You, sir, are indeed the KING! :notworthy::notworthy::notworthy:


----------



## jcallaham (Dec 13, 2009)

Good report GK


----------



## squirrel (Mar 19, 2012)

GROUPERKING said:


> Well, I met a fella on vacation from Louisiana with his family yesterday. He was pretty interested in what he needed to do , to catch a pompano. So he picked my brain and watched me fish. As I was getting ready to leave he came back with some store bought pomp rigs and shrimp. I showed him the rod I caught and wished him luck, and told him that I probably will see him Tuesday. While I was setting out my rods this morning ,this a lady from the condo that I was fishing in front of walks up and ask if my name is Russ. I told her it was, and she said that yesterday afternoon , she was telling Mike "my new buddy " how her son had lost his rod on the beach the day before, when a fish pulled over his sand spike and took his rod into the water. Mike told her that I caught it and would probably be back in the morning. She said that I could sure make a little boy happy if I could hook him up with his pole. I told her certainly, but that I had thrown away the reel ,due to bearing damage, but the rod cleaned up fine. I told her all she had to do is buy a new reel. She then asked if I was coming back any more this week, I told her that I'd probably be back Thursday. She asked if I could bring the reel then. I told her I'd get it out of the trash can and bring it. She thanked me, but I could tell that she was disappointed. Later this morning when Mike came down he told me about the boy losing his rod and I told him that I had just talked to the kid's mom. He then told me that the family had 6 or 7 kids and was staying in the condo as guest and he didn't think that they could afford to replace the reel. So I guess I'm buying a reel to take with me Thursday. Oh yeah I almost forgot, Mike caught his first 2 pompano after I left yesterday. He was pretty pumped up about it , and thanked me for helping to make that possible.

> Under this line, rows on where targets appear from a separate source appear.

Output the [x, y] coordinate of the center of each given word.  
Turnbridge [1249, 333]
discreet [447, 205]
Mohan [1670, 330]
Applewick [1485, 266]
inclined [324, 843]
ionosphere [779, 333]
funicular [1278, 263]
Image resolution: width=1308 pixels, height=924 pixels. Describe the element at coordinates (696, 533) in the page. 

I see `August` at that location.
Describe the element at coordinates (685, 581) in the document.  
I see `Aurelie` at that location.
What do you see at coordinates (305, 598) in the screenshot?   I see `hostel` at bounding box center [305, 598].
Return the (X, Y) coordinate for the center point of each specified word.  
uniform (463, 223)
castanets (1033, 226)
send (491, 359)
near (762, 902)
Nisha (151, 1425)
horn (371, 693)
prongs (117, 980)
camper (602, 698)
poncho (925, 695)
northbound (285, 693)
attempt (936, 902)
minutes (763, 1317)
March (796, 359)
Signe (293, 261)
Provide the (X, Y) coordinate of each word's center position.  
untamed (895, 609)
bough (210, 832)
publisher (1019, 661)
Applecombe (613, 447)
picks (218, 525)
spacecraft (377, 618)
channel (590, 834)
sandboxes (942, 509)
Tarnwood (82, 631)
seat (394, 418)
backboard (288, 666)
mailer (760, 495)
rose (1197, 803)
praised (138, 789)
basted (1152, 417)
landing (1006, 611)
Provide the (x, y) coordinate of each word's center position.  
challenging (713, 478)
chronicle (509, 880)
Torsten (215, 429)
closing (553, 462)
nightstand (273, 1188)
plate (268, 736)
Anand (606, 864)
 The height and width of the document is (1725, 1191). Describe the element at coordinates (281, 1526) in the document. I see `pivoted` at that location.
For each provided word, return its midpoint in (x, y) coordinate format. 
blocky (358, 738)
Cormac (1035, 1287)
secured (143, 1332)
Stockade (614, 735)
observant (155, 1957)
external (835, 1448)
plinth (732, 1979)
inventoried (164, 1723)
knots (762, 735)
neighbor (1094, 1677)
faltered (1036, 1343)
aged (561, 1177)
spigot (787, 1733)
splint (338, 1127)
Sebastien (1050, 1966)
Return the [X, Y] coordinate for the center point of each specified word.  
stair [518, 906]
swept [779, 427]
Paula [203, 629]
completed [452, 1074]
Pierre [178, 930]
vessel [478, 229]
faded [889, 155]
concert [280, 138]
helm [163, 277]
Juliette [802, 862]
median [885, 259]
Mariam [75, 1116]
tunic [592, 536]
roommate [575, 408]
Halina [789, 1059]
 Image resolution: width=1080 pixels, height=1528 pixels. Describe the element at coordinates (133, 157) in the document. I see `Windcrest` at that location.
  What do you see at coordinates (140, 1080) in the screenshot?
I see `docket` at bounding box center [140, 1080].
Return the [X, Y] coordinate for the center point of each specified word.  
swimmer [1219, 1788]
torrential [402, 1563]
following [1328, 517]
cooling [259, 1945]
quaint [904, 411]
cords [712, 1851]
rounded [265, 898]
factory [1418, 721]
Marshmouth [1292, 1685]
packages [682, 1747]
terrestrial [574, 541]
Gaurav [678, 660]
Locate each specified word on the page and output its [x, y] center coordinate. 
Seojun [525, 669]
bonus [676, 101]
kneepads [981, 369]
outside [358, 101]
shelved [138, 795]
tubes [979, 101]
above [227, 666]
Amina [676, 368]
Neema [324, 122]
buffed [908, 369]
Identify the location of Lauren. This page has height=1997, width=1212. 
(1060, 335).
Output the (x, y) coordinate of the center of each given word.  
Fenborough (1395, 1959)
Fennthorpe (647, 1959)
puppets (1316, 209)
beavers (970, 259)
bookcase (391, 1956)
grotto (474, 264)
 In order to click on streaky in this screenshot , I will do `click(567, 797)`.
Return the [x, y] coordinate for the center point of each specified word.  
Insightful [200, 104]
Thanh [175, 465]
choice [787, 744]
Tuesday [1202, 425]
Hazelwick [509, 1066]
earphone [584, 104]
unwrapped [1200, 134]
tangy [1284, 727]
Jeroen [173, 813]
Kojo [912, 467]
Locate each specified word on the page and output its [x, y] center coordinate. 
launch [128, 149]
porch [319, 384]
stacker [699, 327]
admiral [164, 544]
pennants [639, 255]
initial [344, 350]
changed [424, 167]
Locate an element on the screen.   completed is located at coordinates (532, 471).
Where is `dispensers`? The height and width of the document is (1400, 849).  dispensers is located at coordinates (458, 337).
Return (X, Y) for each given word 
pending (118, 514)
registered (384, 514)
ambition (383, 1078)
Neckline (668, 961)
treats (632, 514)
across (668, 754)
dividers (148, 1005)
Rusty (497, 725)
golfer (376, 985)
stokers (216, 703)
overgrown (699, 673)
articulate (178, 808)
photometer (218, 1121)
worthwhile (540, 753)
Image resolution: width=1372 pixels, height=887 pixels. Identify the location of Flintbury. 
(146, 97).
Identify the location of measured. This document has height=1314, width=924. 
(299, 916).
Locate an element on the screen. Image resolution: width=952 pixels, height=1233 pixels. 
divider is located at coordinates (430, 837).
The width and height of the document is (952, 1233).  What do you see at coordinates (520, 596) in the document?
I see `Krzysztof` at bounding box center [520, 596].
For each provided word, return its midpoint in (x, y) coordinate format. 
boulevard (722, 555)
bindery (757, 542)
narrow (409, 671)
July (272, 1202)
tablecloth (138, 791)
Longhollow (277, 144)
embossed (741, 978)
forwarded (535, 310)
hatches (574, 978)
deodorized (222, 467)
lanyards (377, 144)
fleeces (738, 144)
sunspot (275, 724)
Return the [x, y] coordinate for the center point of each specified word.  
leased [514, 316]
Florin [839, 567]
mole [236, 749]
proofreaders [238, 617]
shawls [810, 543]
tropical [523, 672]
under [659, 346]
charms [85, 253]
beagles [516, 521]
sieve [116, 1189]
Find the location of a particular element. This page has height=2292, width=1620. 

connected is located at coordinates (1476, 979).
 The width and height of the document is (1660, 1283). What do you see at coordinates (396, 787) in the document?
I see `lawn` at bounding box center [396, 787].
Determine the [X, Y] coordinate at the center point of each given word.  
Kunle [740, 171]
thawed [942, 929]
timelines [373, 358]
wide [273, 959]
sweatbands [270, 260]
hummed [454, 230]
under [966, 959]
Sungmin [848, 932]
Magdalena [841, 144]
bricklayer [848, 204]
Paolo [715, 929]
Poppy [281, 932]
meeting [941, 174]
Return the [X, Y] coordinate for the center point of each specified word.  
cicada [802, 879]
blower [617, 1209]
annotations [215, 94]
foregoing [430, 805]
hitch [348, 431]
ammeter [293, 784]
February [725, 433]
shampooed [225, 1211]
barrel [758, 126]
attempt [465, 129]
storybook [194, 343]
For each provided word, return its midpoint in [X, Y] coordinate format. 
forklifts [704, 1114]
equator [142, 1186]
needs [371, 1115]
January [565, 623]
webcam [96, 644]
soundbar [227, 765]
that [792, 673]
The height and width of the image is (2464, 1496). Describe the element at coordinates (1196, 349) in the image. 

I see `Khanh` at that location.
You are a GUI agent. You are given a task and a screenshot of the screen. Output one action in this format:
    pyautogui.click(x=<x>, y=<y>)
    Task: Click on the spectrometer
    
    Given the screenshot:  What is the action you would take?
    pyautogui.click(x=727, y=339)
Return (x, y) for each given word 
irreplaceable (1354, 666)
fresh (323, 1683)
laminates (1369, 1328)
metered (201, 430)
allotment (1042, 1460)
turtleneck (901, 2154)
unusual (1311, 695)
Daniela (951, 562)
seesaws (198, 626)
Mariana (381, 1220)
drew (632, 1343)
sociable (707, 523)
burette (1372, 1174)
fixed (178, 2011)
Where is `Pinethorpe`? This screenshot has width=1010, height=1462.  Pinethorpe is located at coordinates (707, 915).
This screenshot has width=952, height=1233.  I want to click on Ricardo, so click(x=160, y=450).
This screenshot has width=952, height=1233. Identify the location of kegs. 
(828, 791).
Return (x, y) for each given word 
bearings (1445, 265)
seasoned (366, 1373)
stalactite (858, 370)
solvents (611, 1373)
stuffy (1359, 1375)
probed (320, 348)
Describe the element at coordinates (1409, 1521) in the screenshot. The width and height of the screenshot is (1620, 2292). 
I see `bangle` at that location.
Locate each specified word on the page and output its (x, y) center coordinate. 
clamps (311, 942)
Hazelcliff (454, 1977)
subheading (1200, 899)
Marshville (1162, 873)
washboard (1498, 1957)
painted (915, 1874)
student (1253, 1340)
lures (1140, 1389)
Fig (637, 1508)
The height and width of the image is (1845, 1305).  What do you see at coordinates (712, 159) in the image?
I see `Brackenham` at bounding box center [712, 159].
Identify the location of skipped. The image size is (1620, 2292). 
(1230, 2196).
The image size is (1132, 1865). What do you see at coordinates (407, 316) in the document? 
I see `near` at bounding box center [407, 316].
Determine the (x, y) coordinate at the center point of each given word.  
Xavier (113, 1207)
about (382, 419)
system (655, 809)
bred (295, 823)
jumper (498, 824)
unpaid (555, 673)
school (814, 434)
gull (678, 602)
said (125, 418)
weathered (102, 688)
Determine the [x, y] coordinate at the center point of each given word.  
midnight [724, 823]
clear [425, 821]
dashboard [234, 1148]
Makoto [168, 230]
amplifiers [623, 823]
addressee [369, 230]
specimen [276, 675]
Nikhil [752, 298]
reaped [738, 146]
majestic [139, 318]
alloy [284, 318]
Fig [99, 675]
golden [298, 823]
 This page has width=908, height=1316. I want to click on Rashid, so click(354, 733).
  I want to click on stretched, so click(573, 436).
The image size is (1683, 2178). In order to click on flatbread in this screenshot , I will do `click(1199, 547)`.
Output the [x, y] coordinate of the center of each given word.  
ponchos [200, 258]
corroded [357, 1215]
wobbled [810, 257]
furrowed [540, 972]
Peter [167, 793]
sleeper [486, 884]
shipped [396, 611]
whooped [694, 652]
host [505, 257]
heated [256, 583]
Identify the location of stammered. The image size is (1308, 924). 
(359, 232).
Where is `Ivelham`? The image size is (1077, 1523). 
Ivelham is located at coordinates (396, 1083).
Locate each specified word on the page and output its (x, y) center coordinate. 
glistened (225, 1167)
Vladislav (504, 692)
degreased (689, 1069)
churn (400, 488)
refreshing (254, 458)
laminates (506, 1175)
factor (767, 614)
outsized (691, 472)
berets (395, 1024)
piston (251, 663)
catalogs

Nice going Russ! I'll be down to Ft Morgan in a few weeks. Maybe we'll meet then.


----------



## Sunshine17 (Dec 11, 2009)

GROUPERKING said:


> Well, I met a fella on vacation from Louisiana with his family yesterday. He was pretty interested in what he needed to do , to catch a pompano. So he picked my brain and watched me fish. As I was getting ready to leave he came back with some store bought pomp rigs and shrimp. I showed him the rod I caught and wished him luck, and told him that I probably will see him Tuesday. While I was setting out my rods this morning ,this a lady from the condo that I was fishing in front of walks up and ask if my name is Russ. I told her it was, and she said that yesterday afternoon , she was telling Mike "my new buddy " how her son had lost his rod on the beach the day before, when a fish pulled over his sand spike and took his rod into the water. Mike told her that I caught it and would probably be back in the morning. She said that I could sure make a little boy happy if I could hook him up with his pole. I told her certainly, but that I had thrown away the reel ,due to bearing damage, but the rod cleaned up fine. I told her all she had to do is buy a new reel. She then asked if I was coming back any more this week, I told her that I'd probably be back Thursday. She asked if I could bring the reel then. I told her I'd get it out of the trash can and bring it. She thanked me, but I could tell that she was disappointed. Later this morning when Mike came down he told me about the boy losing his rod and I told him that I had just talked to the kid's mom. He then told me that the family had 6 or 7 kids and was staying in the condo as guest and he didn't think that they could afford to replace the reel. So I guess I'm buying a reel to take with me Thursday. Oh yeah I almost forgot, Mike caught his first 2 pompano after I left yesterday. He was pretty pumped up about it , and thanked me for helping to make that possible.


 That's awesome. Cant wait to hear how the kid reacts. Maybe buy him a mallet too his spike doesn't fall over again. HAHA :thumbup:


----------